Più taxi a servizio dell’aeroporto di Fiumicino e del litorale. Una mossa strategica per evitare il caos trasporti durante l’imminente stagione calda. Il Comune di Fiumicino ha pubblicato un bando pubblico straordinario per il rilascio di 34 licenze taxi aggiuntive, una misura pensata per decongestionare il traffico di passeggeri in uno dei nodi logistici più importanti d’Italia.

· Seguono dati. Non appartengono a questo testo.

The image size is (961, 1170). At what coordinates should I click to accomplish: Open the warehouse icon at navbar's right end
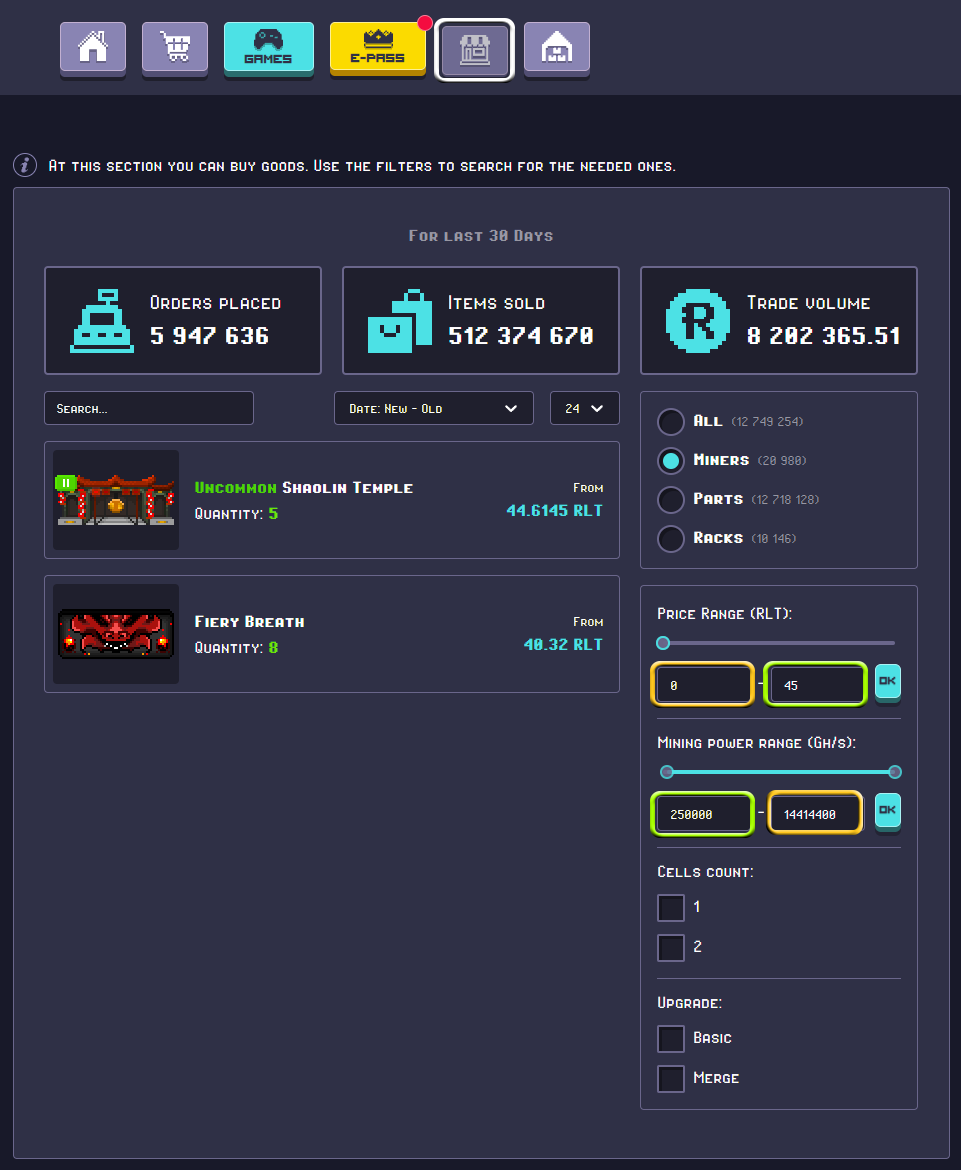pos(556,48)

Il Comune di Fiumicino lancia il bando sperimentale per potenziare il servizio taxi tra maggio e ottobre. Come partecipare
Non si tratta però di una rivoluzione permanente, bensì di una sperimentazione stagionale mirata. Ecco i punti chiave del provvedimento:
Destinatari e durata
Il bando è riservato esclusivamente a chi è già titolare di una licenza taxi rilasciata dal Comune di Fiumicino. Le autorizzazioni avranno una validità massima di 12 mesi non continuativi.
Il servizio sarà attivo nella finestra temporale 1° maggio – 31 ottobre, in perfetta corrispondenza con il picco dei flussi turistici.
I vincoli
Le licenze sono temporanee; non possono essere cedute a terzi né trasformate in autorizzazioni a tempo indeterminato.
La suddivisione delle licenze
Il piano prevede una gestione mista della flotta aggiuntiva: 14 licenze saranno assegnate utilizzando vetture di riserva già disponibili, 20 licenze saranno invece destinate agli altri titolari aventi diritto che ne faranno richiesta.
Come presentare domanda
Per i professionisti del settore il tempo stringe. Le domande devono essere inviate esclusivamente via PEC all’indirizzo protocollo.generale@pec.comune.fiumicino.rm.it.
Scadenza: Il termine ultimo per la presentazione della documentazione è fissato a 30 giorni dalla pubblicazione del bando. Qui il bando. La domanda per partecipare.
Il commento della Giunta
L’obiettivo dichiarato è l’efficienza, specialmente per quanto riguarda il collegamento con lo scalo aeroportuale. “Con questo intervento — ha spiegato Angelo Caroccia, assessore al Trasporto Pubblico Locale del Comune di Fiumicino — intendiamo dare una risposta concreta all’aumento della domanda di mobilità che si registra soprattutto nei mesi estivi“.
Caroccia ha poi sottolineato la natura analitica dell’operazione: “È una misura sperimentale che ci permetterà di monitorare l’andamento del servizio e valutare eventuali interventi futuri“.